さらに、上述した各実施形態は、実体のない船舶等から到来する受信波による航行の妨げや混乱の回避がより確度高く実現されるべき場合には、単独ではなく、組み合わせられてもよい。
【0086】
また、このような航行の妨げや散乱は、例えば、本願と同日の出願に係る発明に基づく「他船の存否、その確度の判定」が既述の各実施形態の双方または何れか一方に組み合わせられることにより、さらに確度高く実現されてもよい。
【0087】
さらに、上述した各実施形態では、到来する受信波の送信端は、船舶局のみに限定されず、陸上局、ブイ等に搭載されたAISトランスポンダであってもよい。
【0088】
また、上述した各実施形態では、本発明は、船舶局や陸上局に適用されるAISに適用されている。

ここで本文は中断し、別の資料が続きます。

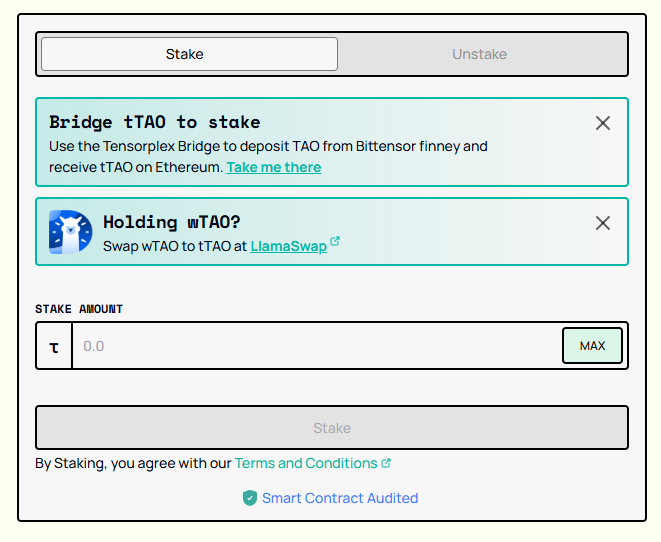Click external link icon after Terms and Conditions
Viewport: 661px width, 542px height.
coord(386,463)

しかし、本発明は、このようなAISに限定されず、例えば、以下に連記される何れのシステムや装置にも同様に適用可能である。
【0089】
(1) 低軌道を周回する人工衛星にAIS受信機が搭載されることにより、沿岸から80キロメートル以上離れている大洋上に位置する船舶等の航行状態も監視可能とする「人工衛星AIS」
【0090】
(2) 海上の捜索や監視を行う航空機等に搭載されるAISトランスポンダ
(3) 航空機が絶えずその位置や高度を他の航空機および地上局に向けて報知する放送型自動従属監視システム(ADS−B(Automatic Dependent Surveillance-Broadcast))
【0091】
さらに、上述した各実施形態の構成は、
図1に示す構成に限定されず、既述の連係の下で本発明の特徴的な処理や機能が実現されるならば、各部の機能や負荷の分散の形態だけではなく、無線伝送に適用される多元接続方式、周波数配置、チャネル構成も如何なるものであってもよい。
【0092】
また、本発明は、上述した実施形態に限定されず、本発明の範囲において多様な実施形態の構成が可能であり、構成要素の全てまたは一部に如何なる改良が施されてもよい。
【0093】
以下、本願に開示された発明の内、「特許請求の範囲」に記載しなかった発明の構成、作用および効果を「特許請求の範囲」、「課題を解決するための手段」、「発明の効果」の各欄の記載に準じた様式により列記する。
【0094】
〔1〕請求項1または請求項2に記載の無線信号判別装置において、
前記分布は、
前記無線信号の送信端に該当する装置の製造者、機種、ロット番号、船名の全てまたは一部の組み合わせに個別に対応し、
前記判別手段は、
前記送信端から無線伝送された前記装置の製造者、機種、ロット番号、船名の全てまたは一部の組み合わせと、前記分布との相関として、前記真偽または前記正規性を判別する
ことを特徴とする無線信号判別装置。
【0095】
すなわち、航行監視自動放送システムを介して到来した無線信号で示される位置の真偽あるいは正規性は、その無線信号の送信端の属性と、この送信端に該当する装置に固有の特性とが反映された分布との相関として判別される。
【0096】
したがって、本発明が適用されたトランスポンダでは、新規や正規性の判別の精度が高められ、信頼性および性能が高められる。
【0097】
〔2〕 請求項1、2と上記〔1〕との何れか1項に記載の無線信号判別装置において、
前記分布は、
前記無線信号の送信端に該当する装置が位置する地点の気象、地形、地物の分布の全てまたは一部の組み合わせに対応し、
前記判別手段は、
前記送信端から無線伝送された気象、地形、地物の分布の全てまたは一部の組み合わせと、前記分布との相関として、前記真偽または前記正規性を判別する
ことを特徴とする無線信号判別装置。
すなわち、航行監視自動放送システムを介して到来した無線信号で示される位置の真偽あるいは正規性は、その無線信号の送信端における気象、地形、地物が反映された分布との相関として判別される。
【0098】
したがって、本発明が適用されたトランスポンダでは、新規や正規性の判別の精度が高められ、信頼性および性能が高められる。